───── SOURCE RECORDS ─────

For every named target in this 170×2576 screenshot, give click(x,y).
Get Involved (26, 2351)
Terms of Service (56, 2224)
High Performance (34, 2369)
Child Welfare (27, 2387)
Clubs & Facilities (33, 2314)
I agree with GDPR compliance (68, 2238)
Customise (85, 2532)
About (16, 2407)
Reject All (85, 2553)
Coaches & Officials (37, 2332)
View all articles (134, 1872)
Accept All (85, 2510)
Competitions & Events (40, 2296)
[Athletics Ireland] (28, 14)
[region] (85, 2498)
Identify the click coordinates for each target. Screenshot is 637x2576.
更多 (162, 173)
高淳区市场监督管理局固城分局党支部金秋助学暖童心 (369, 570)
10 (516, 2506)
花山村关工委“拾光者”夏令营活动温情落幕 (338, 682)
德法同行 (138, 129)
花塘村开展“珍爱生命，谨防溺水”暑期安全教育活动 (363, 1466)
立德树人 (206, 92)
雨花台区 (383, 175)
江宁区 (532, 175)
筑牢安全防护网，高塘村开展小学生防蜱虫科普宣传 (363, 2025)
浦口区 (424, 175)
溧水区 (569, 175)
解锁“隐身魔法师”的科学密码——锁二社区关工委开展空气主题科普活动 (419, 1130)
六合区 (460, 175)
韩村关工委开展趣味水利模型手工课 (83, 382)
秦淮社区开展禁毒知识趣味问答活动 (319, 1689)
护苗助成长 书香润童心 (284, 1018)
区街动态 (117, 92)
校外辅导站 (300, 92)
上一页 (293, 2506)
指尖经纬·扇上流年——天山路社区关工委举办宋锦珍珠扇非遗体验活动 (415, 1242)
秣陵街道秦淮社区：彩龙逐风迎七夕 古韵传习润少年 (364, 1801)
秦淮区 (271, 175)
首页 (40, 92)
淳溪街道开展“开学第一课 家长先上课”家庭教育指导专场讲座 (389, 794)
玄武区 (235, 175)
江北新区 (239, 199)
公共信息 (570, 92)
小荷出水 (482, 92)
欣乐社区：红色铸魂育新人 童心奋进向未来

─────

* **WHAT YOU HAVE TO DO**:
The answer must consist of every line from the entries that holds the string "target".

* **WRITTEN ANSWER**:
For every named target in this 170×2576 screenshot, give click(x,y).
Identify the click coordinates for each target. Screenshot is 637x2576.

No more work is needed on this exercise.